Industry trade

End to unfair trading practices will give South African poultry industry wings

AS Broiler farmer and president of the South African Poultry Association (Sapa), I read with interest the article by Banele Ginindza “The reorganization of the poultry industry is now on track” (Business Report, June 30 ).

Even before the Poultry Industry Master Plan was signed 18 months ago, South African poultry farmers were focused on food security and creating thousands of jobs for South Africans. The growth and expansion of the industry is essential not only for us as individual farmers, or for the industry body that represents large and small producers, but also for South African consumers, who create the demand for affordable and popular protein.

So, as an industry, we applauded Minister Ebrahim Patel’s blueprint and dedication to finding solutions to the stubborn problems that have kept this industry from growing at the same rate as the demand for chicken. As the second largest industry in the agricultural sector, we are key to boosting the country’s economic growth, creating jobs in poultry, but also in grain production, transportation, packaging, pharmacy, infrastructure and more. .

We could do so much more if our markets were secure, in the same way that the EU takes strict measures to reserve market space for its own producers in order to strengthen their national economies.
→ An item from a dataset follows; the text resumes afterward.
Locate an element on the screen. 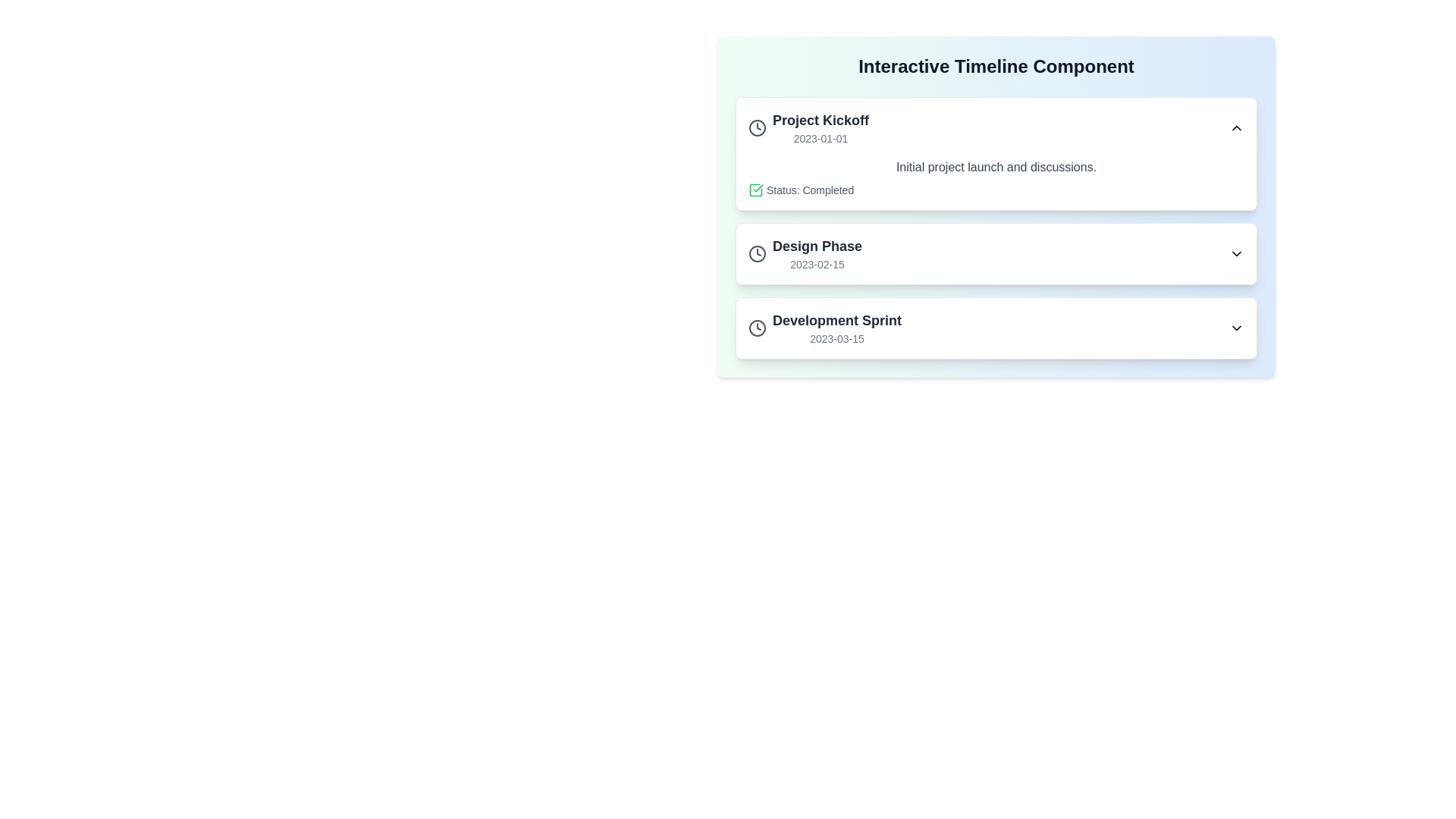 This screenshot has width=1456, height=819. the title text of the third timeline entry labeled 'Development Sprint', which is positioned above the date '2023-03-15' is located at coordinates (836, 320).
It just makes sense that we need to stop the unfair trade practices, banned by the World Trade Organization, that are hindering this growth. Examining the inefficient tariff structure, as called for by the master plan, is essential if we are to reach a place where fair imports can compete with our own locally produced chicken on a level playing field.
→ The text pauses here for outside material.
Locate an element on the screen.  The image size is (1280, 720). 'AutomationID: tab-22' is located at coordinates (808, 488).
The resistance of irresponsible importers, who also signed the master plan and now aim to impede its progress, is infuriating and counterproductive. We have so many difficult challenges to overcome in South Africa; but providing affordable chicken to all of our people while creating jobs and raising taxes is achievable.

We would like to build on the process which has already created 4.7 billion rand growth and 1,298 new jobs, and we support Patel’s efforts, so that we can increase our contribution to the gross domestic product by 48 billion rand in 2019 to around R 54 billion in 2022. That makes sense for all of South Africa.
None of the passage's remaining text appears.